PayPal cleared Q1 2026 estimates on revenue and earnings, but the stock fell 8.93% in premarket trading after new chief executive Enrique Lores used his first earnings call to set out a slow, AI-led modernisation programme, a $1.5 billion gross cost target, and a flat-to-down full-year operating margin.
The headline numbers were good. Adjusted EPS came in at $1.34 against a $1.27 consensus, and revenue of $8.4 billion ran $340 million ahead of the Street's $8.05 billion target on a 7% year-on-year growth rate. The reaction was not.
Shares fell to roughly $45.89 in the premarket and closed Tuesday's session down 9.66%, taking the company's market capitalisation to about $42.2 billion and the stock to roughly 8.6 times 2026 expected earnings.
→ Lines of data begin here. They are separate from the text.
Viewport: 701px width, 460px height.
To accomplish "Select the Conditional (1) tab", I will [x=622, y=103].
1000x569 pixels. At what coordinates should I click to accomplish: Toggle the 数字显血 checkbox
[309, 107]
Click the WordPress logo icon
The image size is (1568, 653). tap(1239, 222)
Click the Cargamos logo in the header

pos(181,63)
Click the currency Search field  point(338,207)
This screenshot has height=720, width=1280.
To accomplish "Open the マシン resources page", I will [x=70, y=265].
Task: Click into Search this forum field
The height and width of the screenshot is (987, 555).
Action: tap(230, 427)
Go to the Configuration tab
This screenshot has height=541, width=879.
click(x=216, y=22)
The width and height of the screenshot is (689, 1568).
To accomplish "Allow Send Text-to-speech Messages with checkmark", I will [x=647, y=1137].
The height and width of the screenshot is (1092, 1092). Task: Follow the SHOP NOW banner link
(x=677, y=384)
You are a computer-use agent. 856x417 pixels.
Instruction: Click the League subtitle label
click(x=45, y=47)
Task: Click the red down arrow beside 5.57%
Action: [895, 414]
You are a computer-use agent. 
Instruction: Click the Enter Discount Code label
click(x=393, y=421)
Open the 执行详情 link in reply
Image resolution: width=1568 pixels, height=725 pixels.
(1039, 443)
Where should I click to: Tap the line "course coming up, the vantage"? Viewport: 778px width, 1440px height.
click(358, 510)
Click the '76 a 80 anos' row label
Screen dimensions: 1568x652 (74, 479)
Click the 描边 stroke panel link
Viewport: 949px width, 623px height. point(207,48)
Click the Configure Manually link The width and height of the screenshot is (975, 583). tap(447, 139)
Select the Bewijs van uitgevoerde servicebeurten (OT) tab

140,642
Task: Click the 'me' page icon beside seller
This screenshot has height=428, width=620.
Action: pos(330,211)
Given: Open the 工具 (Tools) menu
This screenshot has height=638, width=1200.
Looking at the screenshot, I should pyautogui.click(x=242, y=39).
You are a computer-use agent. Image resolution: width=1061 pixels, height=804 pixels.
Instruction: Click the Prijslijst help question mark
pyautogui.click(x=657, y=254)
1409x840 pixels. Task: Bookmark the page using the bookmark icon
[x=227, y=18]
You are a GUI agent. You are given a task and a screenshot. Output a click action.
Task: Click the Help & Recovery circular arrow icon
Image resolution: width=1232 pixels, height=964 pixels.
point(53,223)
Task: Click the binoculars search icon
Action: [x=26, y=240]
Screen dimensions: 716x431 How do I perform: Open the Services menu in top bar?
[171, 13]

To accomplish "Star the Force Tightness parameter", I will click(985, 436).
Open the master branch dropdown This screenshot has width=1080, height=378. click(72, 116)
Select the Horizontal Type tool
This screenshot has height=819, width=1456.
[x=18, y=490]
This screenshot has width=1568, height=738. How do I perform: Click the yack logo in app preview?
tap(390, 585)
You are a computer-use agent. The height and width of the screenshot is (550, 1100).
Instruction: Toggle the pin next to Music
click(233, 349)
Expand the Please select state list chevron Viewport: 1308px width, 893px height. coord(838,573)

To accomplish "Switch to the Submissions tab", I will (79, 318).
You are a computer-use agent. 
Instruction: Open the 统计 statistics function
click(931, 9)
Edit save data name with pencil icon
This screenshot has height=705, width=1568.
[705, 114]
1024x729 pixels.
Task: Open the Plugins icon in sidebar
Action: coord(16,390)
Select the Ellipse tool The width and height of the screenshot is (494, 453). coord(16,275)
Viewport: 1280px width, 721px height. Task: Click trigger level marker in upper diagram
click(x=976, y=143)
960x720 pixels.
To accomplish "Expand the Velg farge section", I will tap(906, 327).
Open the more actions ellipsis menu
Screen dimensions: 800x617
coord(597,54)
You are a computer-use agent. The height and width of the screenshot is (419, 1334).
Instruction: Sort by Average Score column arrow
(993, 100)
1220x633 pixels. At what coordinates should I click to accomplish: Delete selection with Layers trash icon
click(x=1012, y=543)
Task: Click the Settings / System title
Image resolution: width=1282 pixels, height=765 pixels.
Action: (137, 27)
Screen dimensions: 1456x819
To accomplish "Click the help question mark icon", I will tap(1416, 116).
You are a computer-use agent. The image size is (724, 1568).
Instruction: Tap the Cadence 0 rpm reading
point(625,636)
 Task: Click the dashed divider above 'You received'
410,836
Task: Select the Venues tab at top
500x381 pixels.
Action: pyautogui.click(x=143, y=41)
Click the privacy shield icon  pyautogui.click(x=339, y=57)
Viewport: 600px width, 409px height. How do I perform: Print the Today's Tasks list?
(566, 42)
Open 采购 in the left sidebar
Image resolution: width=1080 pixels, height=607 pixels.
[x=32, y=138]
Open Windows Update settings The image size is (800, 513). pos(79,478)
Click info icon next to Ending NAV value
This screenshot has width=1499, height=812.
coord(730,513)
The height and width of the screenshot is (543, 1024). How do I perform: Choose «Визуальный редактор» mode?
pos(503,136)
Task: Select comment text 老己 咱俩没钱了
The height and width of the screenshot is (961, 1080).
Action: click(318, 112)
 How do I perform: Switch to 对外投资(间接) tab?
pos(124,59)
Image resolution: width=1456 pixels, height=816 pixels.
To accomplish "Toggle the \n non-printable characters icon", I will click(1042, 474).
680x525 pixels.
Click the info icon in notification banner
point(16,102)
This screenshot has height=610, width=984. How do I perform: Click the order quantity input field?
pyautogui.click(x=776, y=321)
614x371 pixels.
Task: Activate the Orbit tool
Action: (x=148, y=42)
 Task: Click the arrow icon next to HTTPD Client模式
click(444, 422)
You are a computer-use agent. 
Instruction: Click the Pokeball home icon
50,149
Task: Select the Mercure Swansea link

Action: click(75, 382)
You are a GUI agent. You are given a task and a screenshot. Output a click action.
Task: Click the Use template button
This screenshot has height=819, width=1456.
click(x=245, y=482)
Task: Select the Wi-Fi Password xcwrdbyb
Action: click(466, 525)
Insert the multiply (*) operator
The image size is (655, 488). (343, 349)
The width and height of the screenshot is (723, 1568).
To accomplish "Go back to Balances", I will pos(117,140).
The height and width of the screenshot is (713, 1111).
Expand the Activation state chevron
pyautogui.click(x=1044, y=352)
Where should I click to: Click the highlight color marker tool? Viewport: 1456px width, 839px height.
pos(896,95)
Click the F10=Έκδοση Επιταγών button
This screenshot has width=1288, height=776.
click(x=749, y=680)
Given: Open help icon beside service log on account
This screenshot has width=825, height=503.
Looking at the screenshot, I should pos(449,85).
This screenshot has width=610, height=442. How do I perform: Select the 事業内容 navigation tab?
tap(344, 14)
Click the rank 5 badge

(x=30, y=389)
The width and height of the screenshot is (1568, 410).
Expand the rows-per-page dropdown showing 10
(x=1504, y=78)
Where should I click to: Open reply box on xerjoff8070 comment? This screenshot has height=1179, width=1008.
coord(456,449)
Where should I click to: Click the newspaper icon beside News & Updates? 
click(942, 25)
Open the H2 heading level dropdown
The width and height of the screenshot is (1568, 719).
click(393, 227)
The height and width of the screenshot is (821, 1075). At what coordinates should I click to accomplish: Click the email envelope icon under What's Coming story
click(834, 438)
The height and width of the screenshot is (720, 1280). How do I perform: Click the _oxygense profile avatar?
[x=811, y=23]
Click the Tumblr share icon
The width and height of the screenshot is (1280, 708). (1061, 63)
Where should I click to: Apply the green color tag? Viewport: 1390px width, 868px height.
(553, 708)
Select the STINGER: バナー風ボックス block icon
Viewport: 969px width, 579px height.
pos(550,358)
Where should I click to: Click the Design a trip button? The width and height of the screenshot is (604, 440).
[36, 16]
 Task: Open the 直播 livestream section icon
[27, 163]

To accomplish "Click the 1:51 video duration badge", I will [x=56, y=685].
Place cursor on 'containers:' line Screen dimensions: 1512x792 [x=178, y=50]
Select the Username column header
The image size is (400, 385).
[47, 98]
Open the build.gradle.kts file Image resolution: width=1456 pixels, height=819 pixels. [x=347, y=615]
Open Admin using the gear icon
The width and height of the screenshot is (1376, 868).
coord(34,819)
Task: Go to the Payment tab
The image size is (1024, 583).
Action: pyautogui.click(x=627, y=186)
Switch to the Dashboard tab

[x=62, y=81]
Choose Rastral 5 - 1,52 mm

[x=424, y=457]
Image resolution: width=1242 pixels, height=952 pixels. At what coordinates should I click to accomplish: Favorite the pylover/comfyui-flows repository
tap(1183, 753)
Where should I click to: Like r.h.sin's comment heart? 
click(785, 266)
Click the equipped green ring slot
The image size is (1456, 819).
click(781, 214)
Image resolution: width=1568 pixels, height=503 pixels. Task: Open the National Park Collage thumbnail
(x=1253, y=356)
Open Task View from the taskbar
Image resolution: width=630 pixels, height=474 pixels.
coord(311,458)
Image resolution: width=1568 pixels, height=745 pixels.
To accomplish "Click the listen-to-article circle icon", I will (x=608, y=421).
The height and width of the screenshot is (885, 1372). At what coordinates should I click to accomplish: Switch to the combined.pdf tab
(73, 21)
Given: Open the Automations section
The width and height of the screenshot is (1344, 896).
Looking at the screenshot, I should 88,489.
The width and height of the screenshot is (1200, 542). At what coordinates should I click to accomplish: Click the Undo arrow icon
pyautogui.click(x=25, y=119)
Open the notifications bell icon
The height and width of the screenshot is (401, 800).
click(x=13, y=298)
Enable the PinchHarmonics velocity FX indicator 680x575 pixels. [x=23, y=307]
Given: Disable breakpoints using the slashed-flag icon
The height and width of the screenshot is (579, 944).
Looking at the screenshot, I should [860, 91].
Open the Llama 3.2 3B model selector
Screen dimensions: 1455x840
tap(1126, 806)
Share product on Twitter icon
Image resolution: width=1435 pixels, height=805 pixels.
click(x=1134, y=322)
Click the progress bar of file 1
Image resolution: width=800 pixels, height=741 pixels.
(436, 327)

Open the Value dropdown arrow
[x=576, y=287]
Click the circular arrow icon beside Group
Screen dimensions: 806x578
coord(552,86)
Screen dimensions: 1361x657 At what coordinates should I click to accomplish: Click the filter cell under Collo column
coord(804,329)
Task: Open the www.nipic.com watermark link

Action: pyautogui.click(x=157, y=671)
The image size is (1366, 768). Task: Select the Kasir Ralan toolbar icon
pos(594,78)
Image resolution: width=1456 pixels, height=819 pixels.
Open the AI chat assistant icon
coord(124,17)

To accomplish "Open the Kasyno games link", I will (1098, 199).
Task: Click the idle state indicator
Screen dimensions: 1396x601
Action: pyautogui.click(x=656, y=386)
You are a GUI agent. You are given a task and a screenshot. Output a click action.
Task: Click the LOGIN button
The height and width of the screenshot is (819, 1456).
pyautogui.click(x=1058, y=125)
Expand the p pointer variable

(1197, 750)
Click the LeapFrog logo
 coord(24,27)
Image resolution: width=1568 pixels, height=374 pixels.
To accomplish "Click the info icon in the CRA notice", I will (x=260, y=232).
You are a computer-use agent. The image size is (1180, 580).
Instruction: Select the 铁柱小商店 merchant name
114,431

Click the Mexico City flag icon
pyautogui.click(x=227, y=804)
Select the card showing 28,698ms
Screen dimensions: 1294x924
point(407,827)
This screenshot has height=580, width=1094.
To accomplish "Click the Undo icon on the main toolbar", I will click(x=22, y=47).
The driver was forward guidance, not the print: PayPal flagged that 2026 adjusted earnings are now expected to range from a low-single-digit decline to a slight increase, with transaction margins flat to slightly down, and Q2 adjusted earnings forecast to fall by a high-single-digit percentage.
Lores, the former HP CEO who replaced Alex Chriss in February after a board reshuffle, opened his prepared remarks with a frank acknowledgement that PayPal had to spend before it could grow.
"Our investment in technology and AI is crucial for improving productivity and accelerating growth," Lores said. "We need to accelerate the modernisation of our technology platform." He framed that work as already underway: "This is a process that has already started. We are gonna be investing in making that happen."
He was also explicit that PayPal had over-rotated to one side of its network. "Strengthening the value we offer to the hundreds of millions of consumers who choose PayPal and Venmo is a key priority," he said. "We have been more focused on the merchant side of the network than on the consumer side, and we need to rebalance that."
Venmo, often dismissed as a peer-to-peer cost centre, was reframed as a growth pillar. "Venmo will be a key component of our growth plans moving forward, supported by its strong brand and younger demographic," Lores said.
The cost story is the one likely to define Lores' tenure. "We expect to see at least $1.5 billion of gross run rate savings over the next 2 to 3 years," he said. "Simplifying the organisation and accelerating the adoption of AI across the company will generate significant savings." PayPal also booked $10 million in CEO transition costs tied to Chriss's exit.
Chief financial officer Jamie Miller took the more cautious tone, which is what investors actually heard. "While first quarter was a solid start to the year, it's early," Miller said. "The macro and geopolitical environment remain complex, and we operate in a dynamic, highly competitive industry."
The market read across all of that as a confession. PayPal is trading at a single-digit forward multiple precisely because branded checkout share has been losing ground to Apple Pay, Shop Pay and Cash App for several quarters, and Lores' answer is two to three years of restructuring and AI deployment rather than a near-term re-acceleration. A $1.5 billion gross savings target is large, but it is also exactly the kind of plan that takes longer than promised and that the market does not pay for in advance.
For now, Lores has bought himself the stock he wanted: a cheaper one, with a forward narrative he controls. The question for the rest of 2026 is whether the modernisation he keeps describing produces visible product launches and Venmo growth before the cost savings have to start showing up in margin.